# Adding a second car, semi Exotic 2003 Porsche Boxster-like new



## diamondbruno9 (Sep 7, 2016)

So question guys, if I were to add my 2003 Boxster Convertible Porsche into my personal Uber Fleet, would that fall into the category as an exotic, where higher rider rates are charged, or am I dreaming , and mother and father Uber in the sky are laughing thinking someone should slap me for the mere thought of thinking a 2003 Porsche Convertible with 50,000 actual mileage, is up there with a Tesla, Bentley, or Maserati ?

Help me people.
Break it down.
If it qualified, what's the process anyway, or is so close to normal, that some of you uber driving siblings, just spit out your coffee laughing @







such an idiotic thread.

I would add it on to my personal uber fleet to cart celebrities around like in Scottsdale Az or in the Biltmore Area in Az if I made a little more dough w it.
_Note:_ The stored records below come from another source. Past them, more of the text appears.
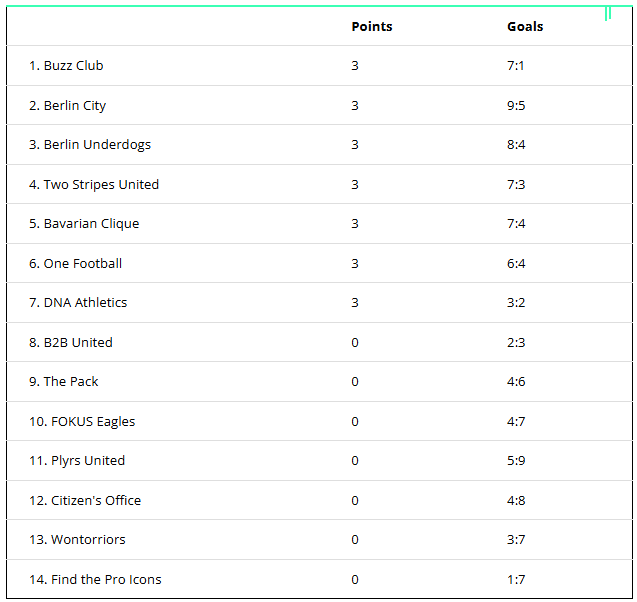Screen dimensions: 637x602
Task: Click DNA Athletics in the table
Action: (x=78, y=303)
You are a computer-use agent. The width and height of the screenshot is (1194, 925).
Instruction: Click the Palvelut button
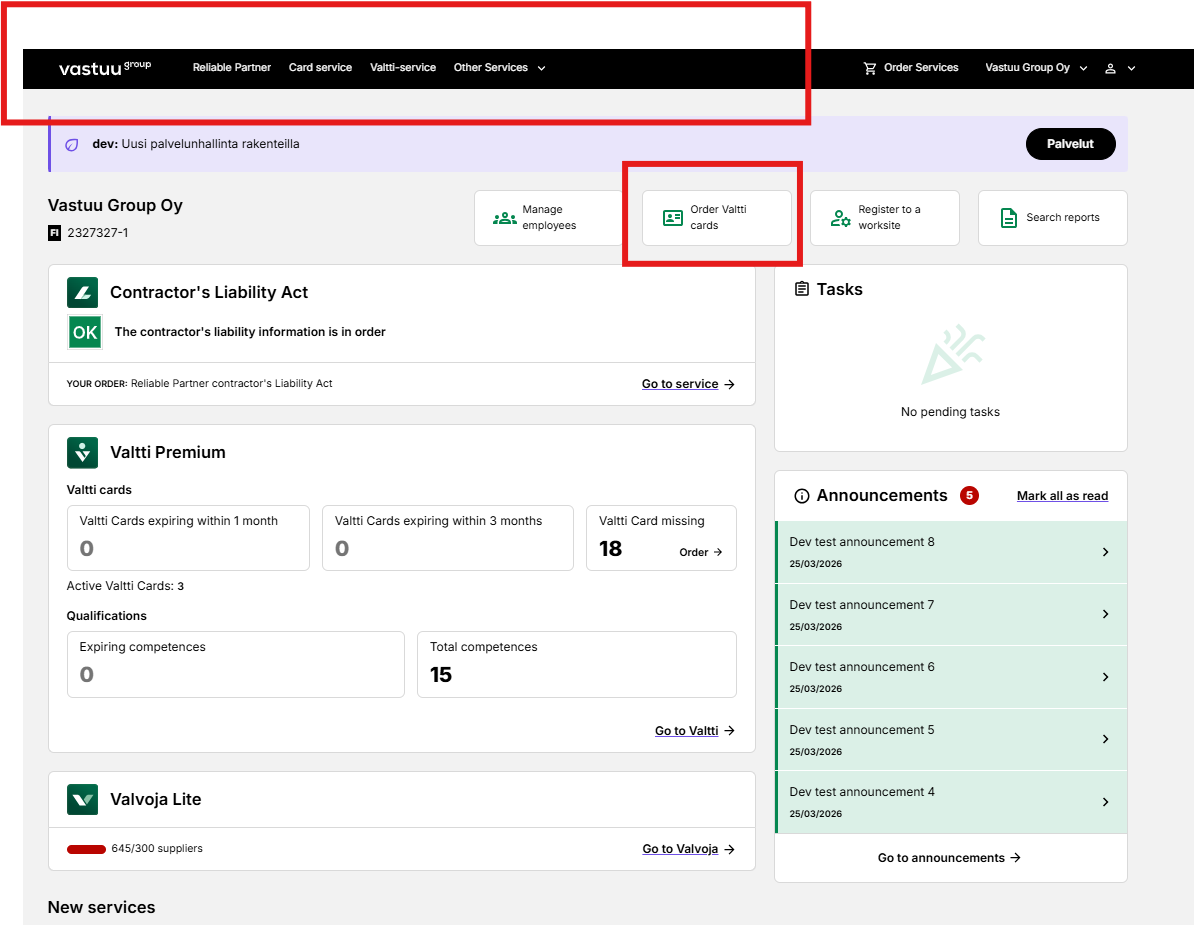point(1070,144)
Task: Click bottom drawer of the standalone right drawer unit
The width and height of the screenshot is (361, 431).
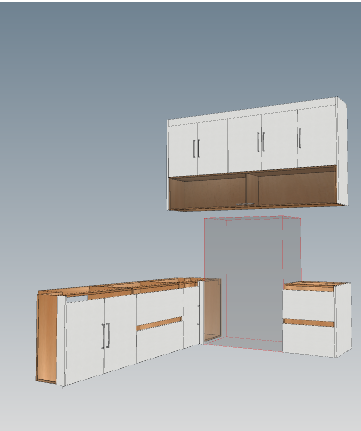Action: pos(308,341)
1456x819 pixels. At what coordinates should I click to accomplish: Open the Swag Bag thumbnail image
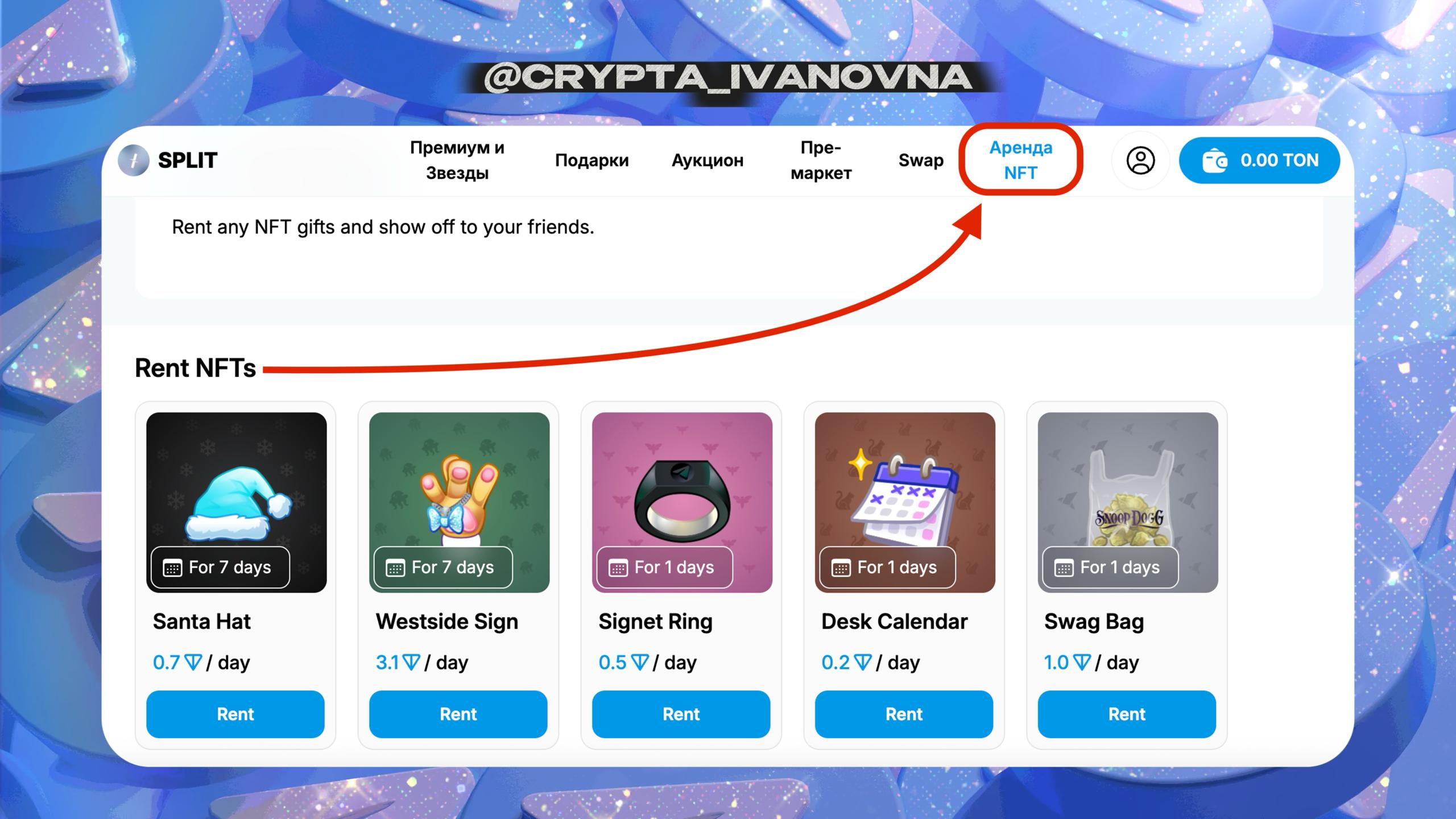pyautogui.click(x=1128, y=502)
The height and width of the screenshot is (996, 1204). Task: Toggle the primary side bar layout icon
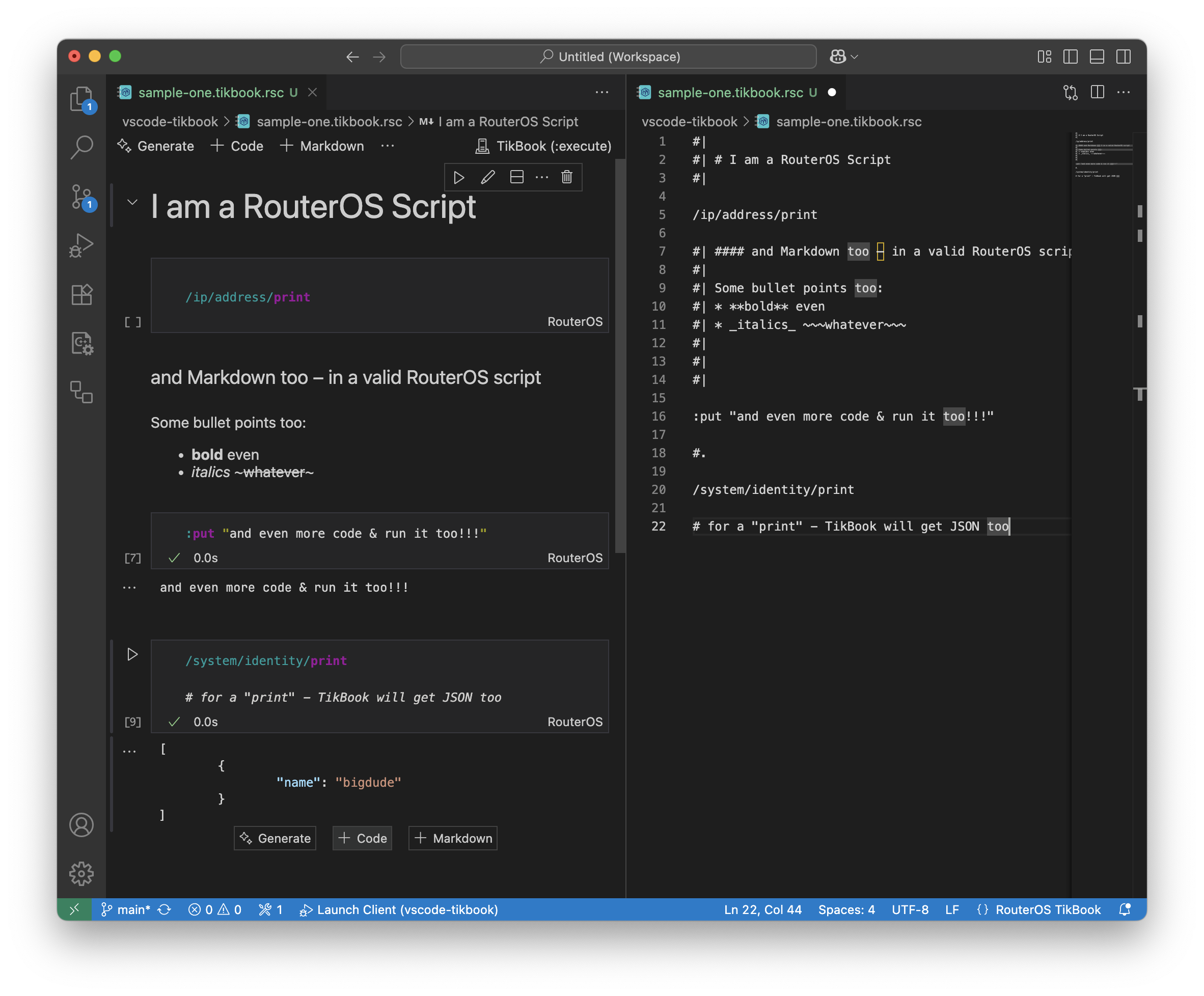(x=1070, y=57)
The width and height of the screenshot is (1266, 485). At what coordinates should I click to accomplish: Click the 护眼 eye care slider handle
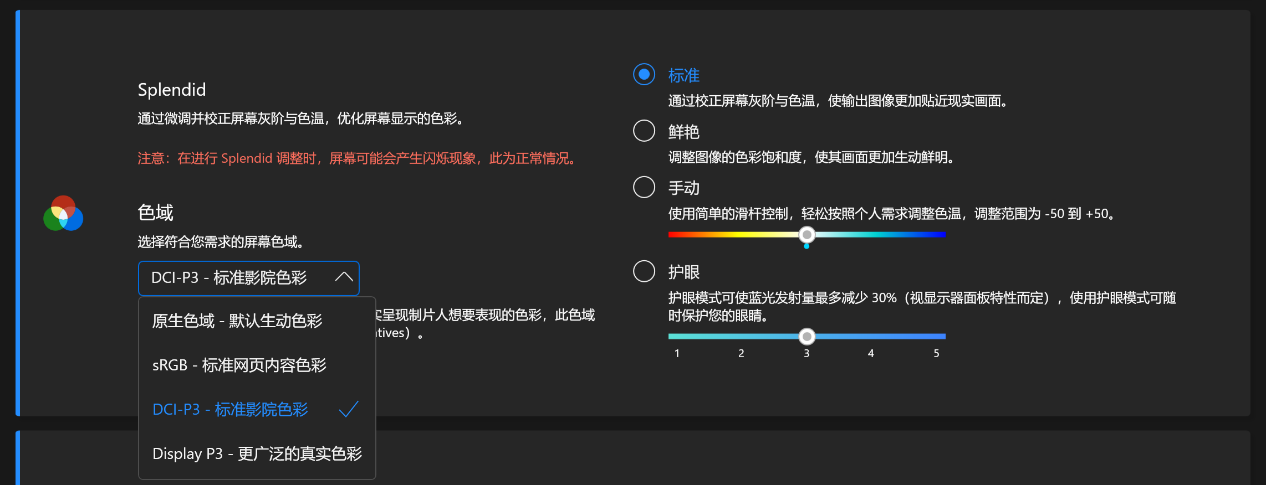click(x=807, y=336)
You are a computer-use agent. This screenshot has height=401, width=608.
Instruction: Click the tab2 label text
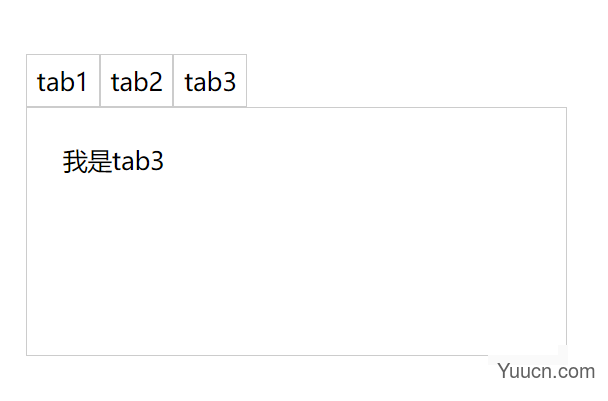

Waiting to hear from ya all.

Thank you,

*diamond
<>

aka
5 Star ***** Diamond.


----------



## wk1102 (Dec 25, 2015)

Too old you only qualify for uber eats


----------



## diamondbruno9 (Sep 7, 2016)

wk1102-

Thank u for that friend, so I know what are the parameters for a vehicle to qualify ie age, type and yr? What are the financial bennies etc. Like suppose I had a 4 door Porsche 2013 model
*2013 Porsche Panamera *vs my 2008 Rav 4-Normal rig. Give me/us a breakdown of how much more money using an exotic rig, would bring an Uber driver perhaps.

Please give me/us condensed explanation please

Also please define Uber Eats. 
Last question, for bonus round are Uber Eats>Uber Treats?

Love,
<>


----------



## wk1102 (Dec 25, 2015)

Um... yes


----------



## diamondbruno9 (Sep 7, 2016)

Ok, loquacious one.


----------



## rtaatl (Jul 3, 2014)

Two door vehicles wouldn't qualify for UberX...also they're not going to pay you more for having a nicer car on X than someone with a 7 year old corolla. So there is no benefit in driving a nicer car except maybe better ratings. Yet that's not even guaranteed as some passengers are just stuck up brats.
The operating costs of driving a Panamera will eat into your profits considerably even on a higher platfirm. To even qualify for something like Uber black/lux first see if your market is accepting anymore drivers. Then you'd either have to register with your states public safety department to become a limousine carrier or be attached to one with the proper license and commercial insurance. Then even so Uber is not just going to give you specific clients, you'd have to be on standby and wait for anonymous pings like everyone esle. For Black and Lux the pay per mile is more, but business is sparse. No one I talk to has been able to survive on the business of Uber alone.


----------



## UberLuxbod (Sep 2, 2014)

Using a Porsche on Uber?

Lol.


----------



## Shangsta (Aug 15, 2016)

UberLuxbod said:


> Using a Porsche on Uber?
> 
> Lol.


You would be surprised how many people drive nice cars just to get compliments from pax. Kind of a sad form of validation.


----------



## Frontier Guy (Dec 27, 2015)

Since it's only 2 doors, it wouldn't qualify anyhow.


----------



## UberLuxbod (Sep 2, 2014)

Shangsta said:


> You would be surprised how many people drive nice cars just to get compliments from pax. Kind of a sad form of validation.


If they want their ego stroked and pay for the privilege then why not just visit a "professional lady"

It will have a happier ending


----------



## shukris (Apr 24, 2014)

You can earn a lot by listing the Porsche on turo.com.


----------